The evening closes with a Candlelighting Ceremony. Everyone is given a candle, and the flame is passed along from right to left. My goodness. What a magical service to be a part of. The amphitheatre looks festive, yet holy with tens of thousands of flickering candles.
God, this was such a wonderful evening. Thank you.
“We’re staying up all night” declares Clint at midnight. My six are on lawn chairs in our “yard”, plus a few extra guys have joined us. Not to mention four of the girls from next door.
I’m serving crackers, cheese and sausage as a midnight snack. Trailer park mom.
“Nah. Sorry. There’s a sound curfew at 1:00. That’s bedtime.”
“No. We’ve talked about it. We’re all staying up.”
“Yeah,” one of the girls said, “You can’t make us sleep.”
Hmmmm I’m outnumbered here. If it was just my kid, I’d get mean. But… with all these other teens around… and what is with that chicky poo? “You can’t make us sleep…” Girls. They scare me.
“I’ll sleep out here with the guys tonight,” Kevin announces. And he moves his bedding from the south side of my RV to the north side, beside Clark. Then he pulls out a bag of jelly beans… he has a neat game to play. Grab a bean and eat it. Then tell everyone what flavor you got. In addition to regular sweet jellybeans, he also has some Harry Potter ones; with flavours like dirt, vomit, spinach, pepper…

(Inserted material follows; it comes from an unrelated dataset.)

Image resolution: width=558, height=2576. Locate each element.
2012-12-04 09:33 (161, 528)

At 1:00 the campground lights go out and in other areas of the Gorge, things quieten down. The area surrounding my RV did not. I’m embarrassed, but not sure what to do.

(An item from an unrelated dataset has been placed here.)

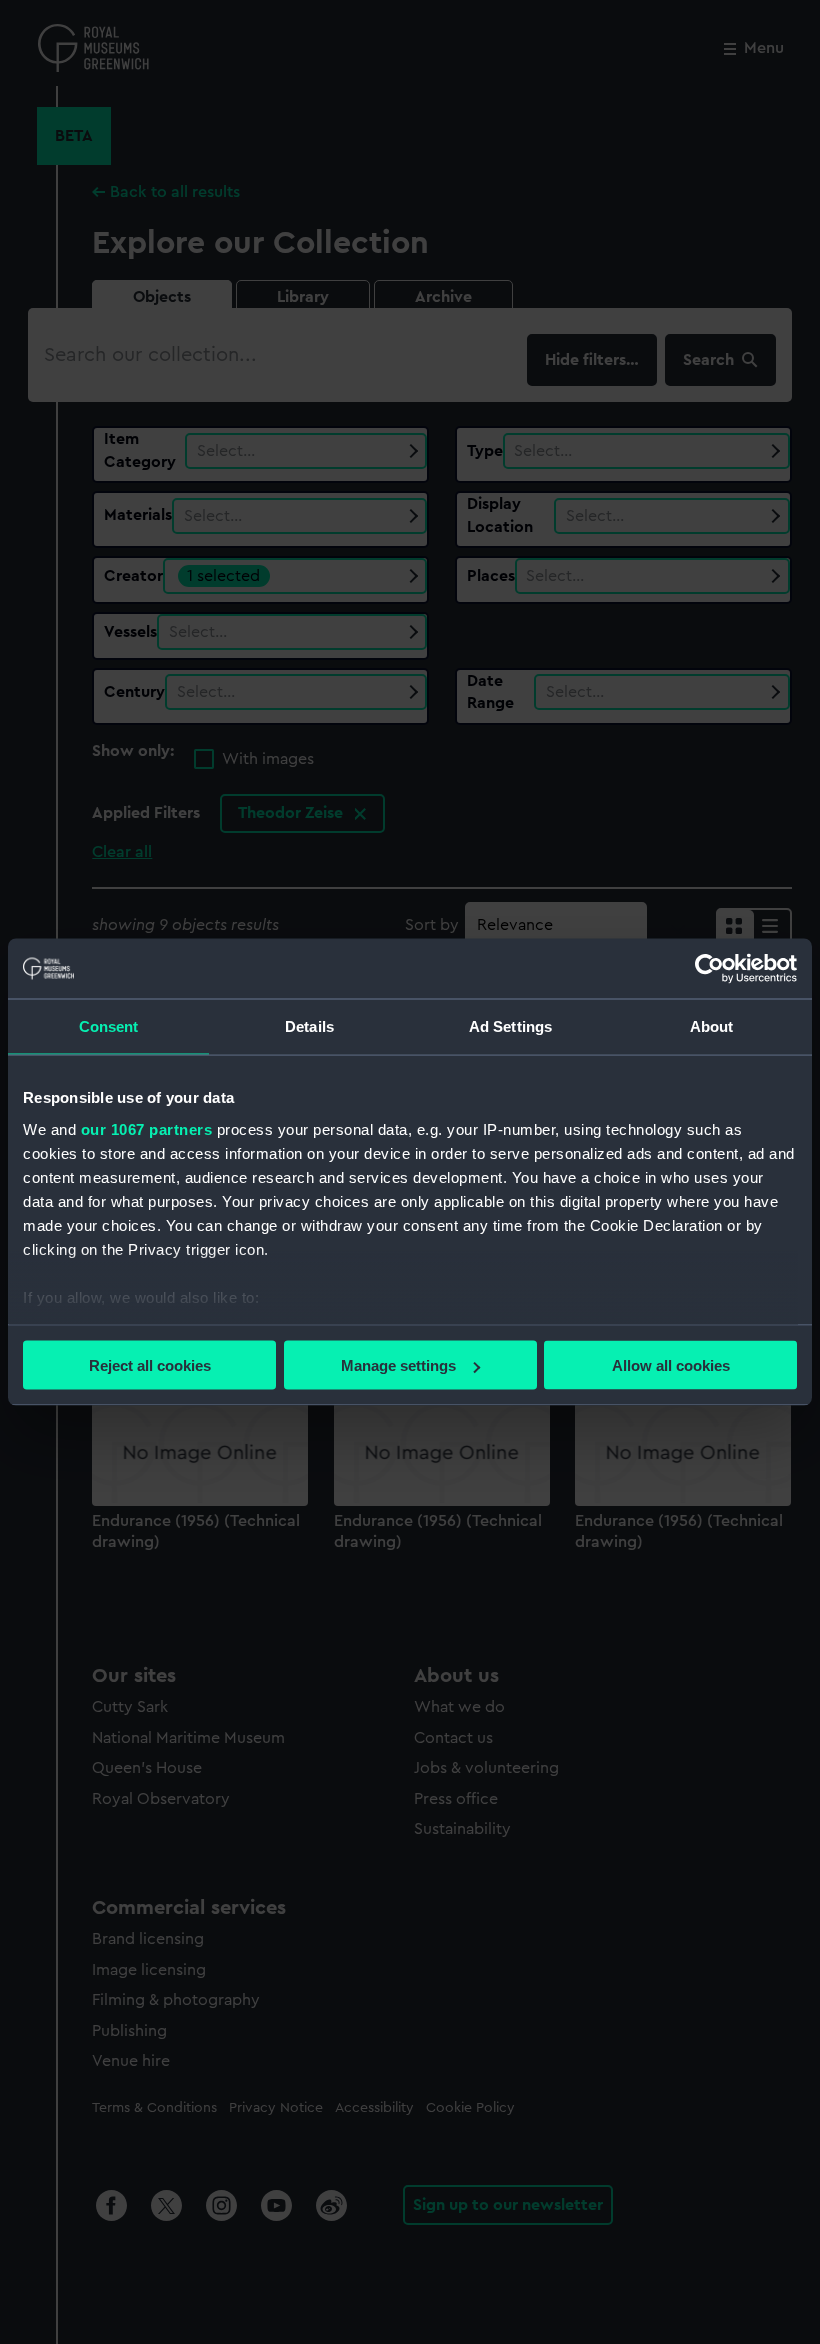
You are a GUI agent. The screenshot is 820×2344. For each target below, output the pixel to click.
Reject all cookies (150, 1365)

By 2:00, I try “shushing” them. They whisper abit, but then roar with laughter. Lying in the midst of them, Kevin appears to have fallen asleep. Inside my motor home, I’m disappointed by the thoughtlessness of the teens outside my door. Their faint murmurings are proof that, indeed, “I cannot make them sleep.”

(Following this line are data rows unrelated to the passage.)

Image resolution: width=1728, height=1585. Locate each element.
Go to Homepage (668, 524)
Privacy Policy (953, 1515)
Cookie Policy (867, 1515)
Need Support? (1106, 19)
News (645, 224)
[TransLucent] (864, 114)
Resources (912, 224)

At 2:30, just as I was going to speak to them again, Brian enters our yard. He is firm and direct, “Guys. This is enough. It’s late. Way past curfew and you are keeping a lot of people awake. It’s time to call it a night.”
Oh God. I am so embarrassed. What was I thinking, taking 6 boys along with me? I can’t handle them. I’m unfit. What must everyone be thinking? How can I face anyone tomorrow? I am so ashamed. I should have been stronger. I am the adult here. It’s not my place to be the ‘nice guy’… I should be the boss. God, this whole thing feels ruined. I feel sick. Everyone will know how incapable I am. I’m a typical single mom from Surrey – an ineffective parent with no control. My kids are going to become convicts. Criminals. Drug addicts. My home will end up being the hang out for gangs in the ‘hood. How am I going to be able to sit with anyone tomorrow? God, I have to say sorry to a bunch of people tomorrow don’t I? How about if I just pack up and go home instead? I am so humiliated.